---- Given data

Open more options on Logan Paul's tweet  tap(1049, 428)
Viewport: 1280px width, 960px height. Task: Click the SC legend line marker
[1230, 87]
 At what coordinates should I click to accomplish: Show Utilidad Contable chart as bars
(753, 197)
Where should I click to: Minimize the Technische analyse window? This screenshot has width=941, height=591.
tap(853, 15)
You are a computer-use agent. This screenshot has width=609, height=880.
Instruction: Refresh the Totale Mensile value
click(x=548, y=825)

--------
---- Given data

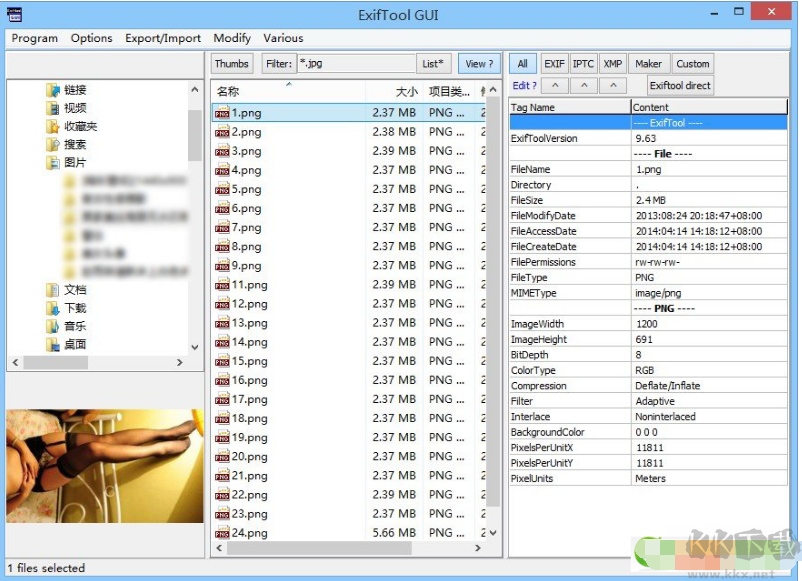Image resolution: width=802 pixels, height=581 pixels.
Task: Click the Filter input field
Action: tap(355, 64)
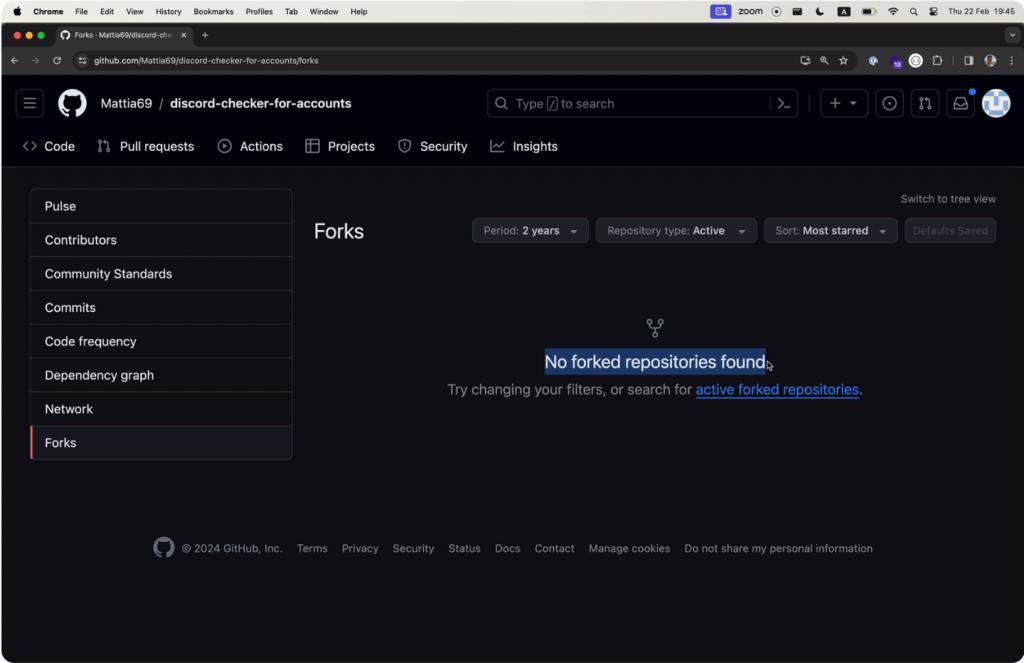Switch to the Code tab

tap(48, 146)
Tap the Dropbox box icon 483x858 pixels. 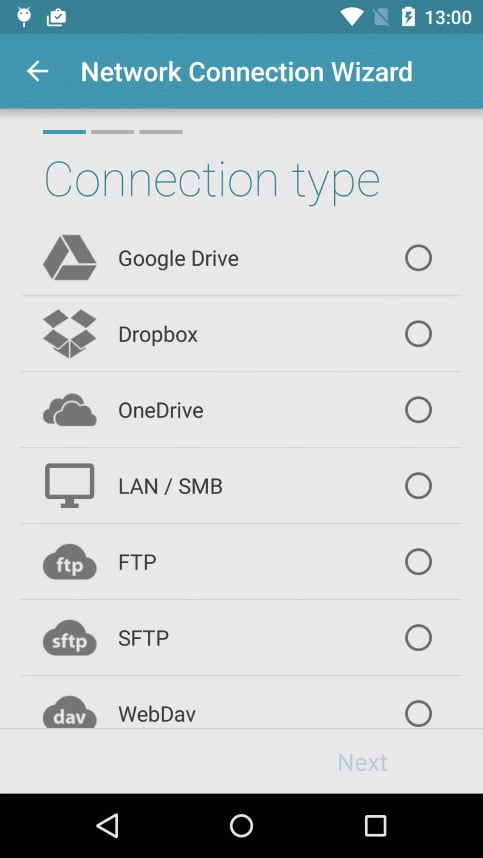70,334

--------

◆ Task objective ◆
In the entries above, please find the line with "Where should I" and the line with "You are a computer-use", then write out exactly those two lines and every line between them, and nothing more.

◆ Reply to the exercise ◆
Where should I click to: Minimize the Technische analyse window? This screenshot has width=941, height=591.
tap(853, 15)
You are a computer-use agent. This screenshot has width=609, height=880.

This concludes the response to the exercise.